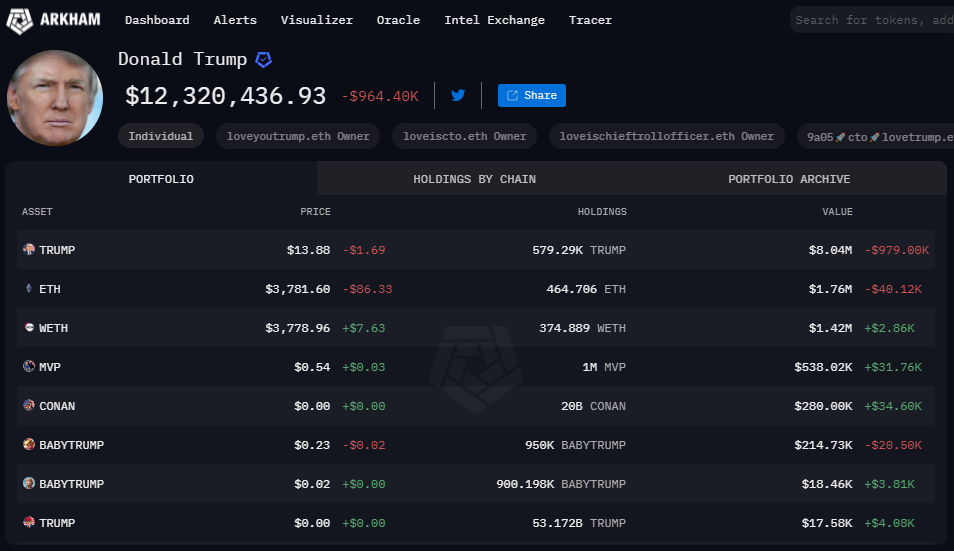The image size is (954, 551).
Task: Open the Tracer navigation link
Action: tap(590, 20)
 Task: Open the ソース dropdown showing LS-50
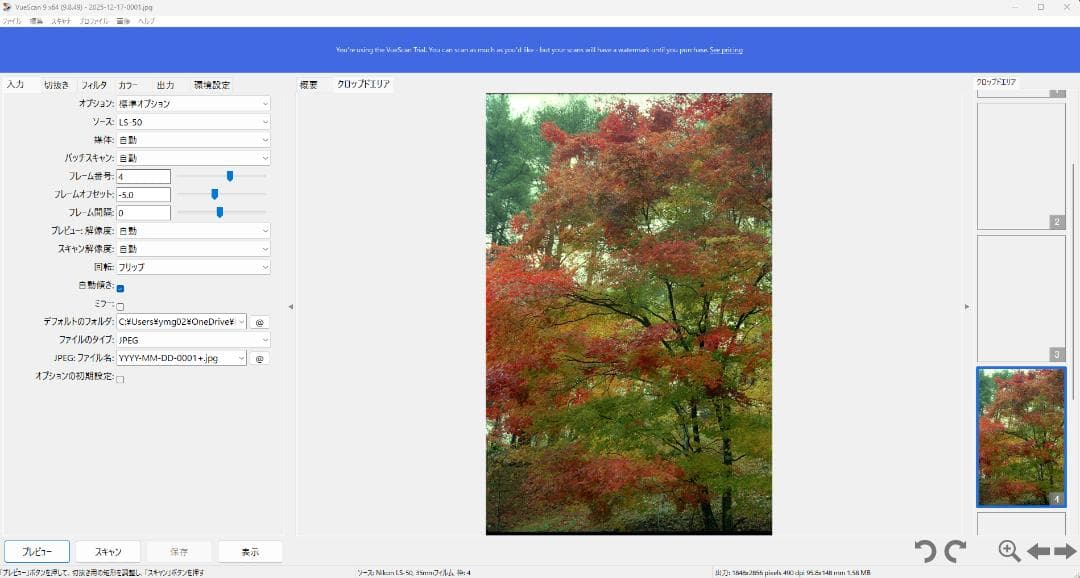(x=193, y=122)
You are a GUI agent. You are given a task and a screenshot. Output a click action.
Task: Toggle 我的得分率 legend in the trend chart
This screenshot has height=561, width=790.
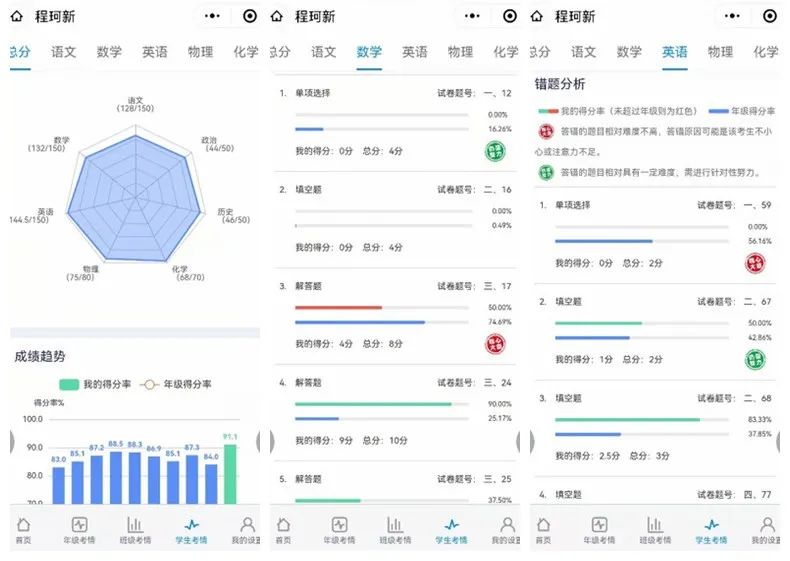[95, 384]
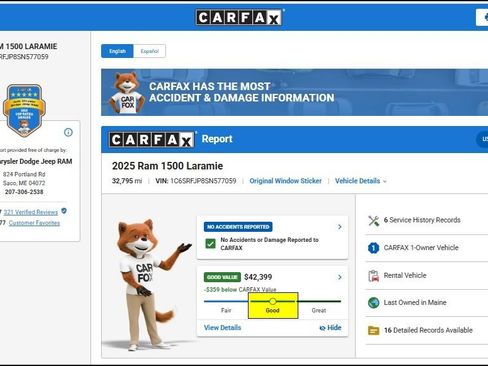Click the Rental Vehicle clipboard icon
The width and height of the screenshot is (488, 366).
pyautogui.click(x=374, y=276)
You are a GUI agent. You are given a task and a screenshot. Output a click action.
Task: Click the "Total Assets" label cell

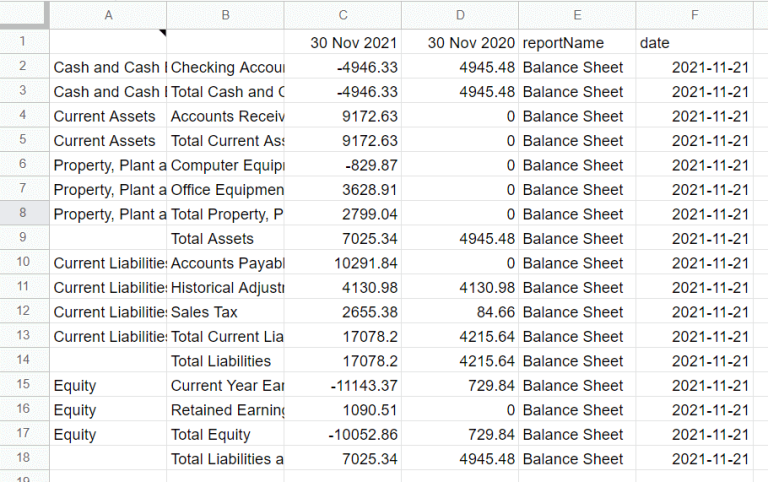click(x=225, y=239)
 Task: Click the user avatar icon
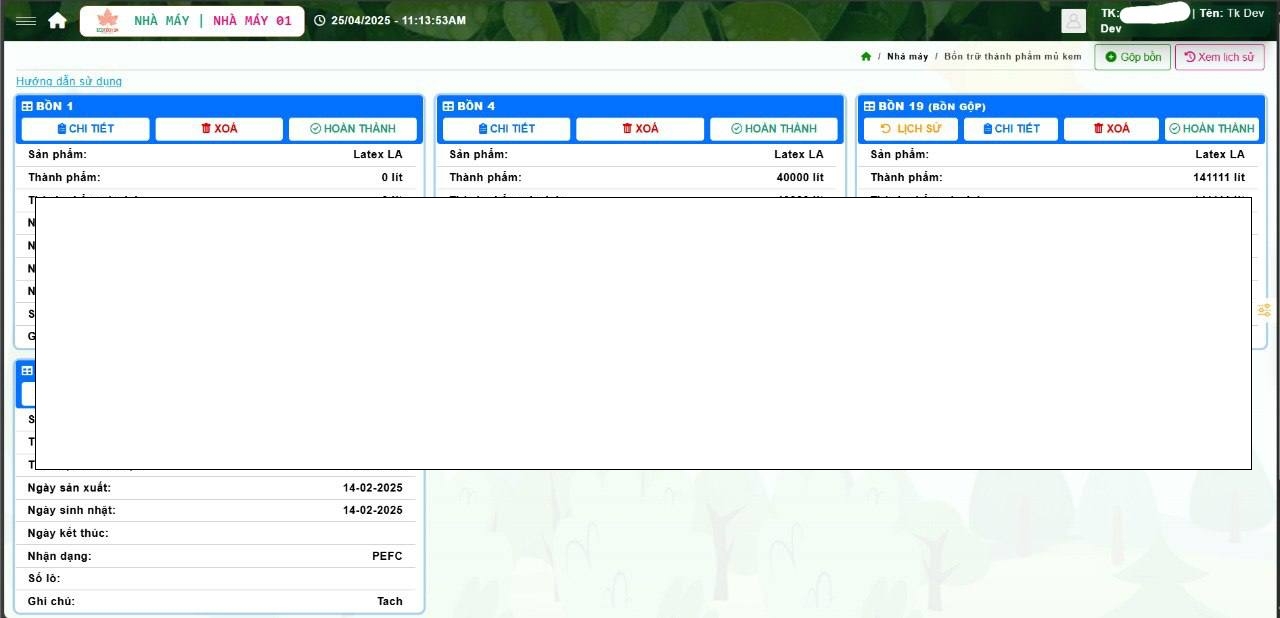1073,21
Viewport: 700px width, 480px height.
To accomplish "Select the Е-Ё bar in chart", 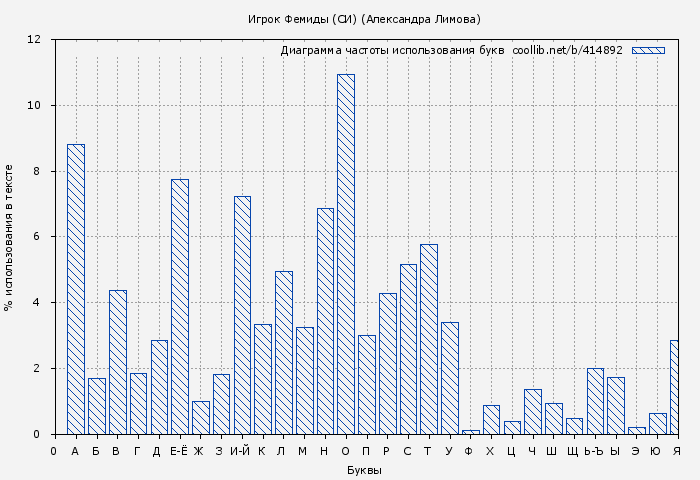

## [Set exercise]
Reproduce all of the records above, replacing "GUI agent" with "interface agent" wherever it occurs and leaving everything else unchanged. Omit the pictures from your answer.

## [Result below]
The image size is (954, 551).
Task: Open the Tracer navigation link
Action: tap(590, 20)
 Task: Open the ソース dropdown showing LS-50
(x=193, y=122)
You are a interface agent. You are given a task and a screenshot. Output a click action.
Task: Toggle 我的得分率 legend in the trend chart
This screenshot has height=561, width=790.
[95, 384]
Click the Rental Vehicle clipboard icon
The width and height of the screenshot is (488, 366).
pyautogui.click(x=374, y=276)
You are a interface agent. You are given a task and a screenshot. Output a click action.
Task: Click the "Total Assets" label cell

click(x=225, y=239)
 Task: Click the user avatar icon
1073,21
Viewport: 700px width, 480px height.
To accomplish "Select the Е-Ё bar in chart", 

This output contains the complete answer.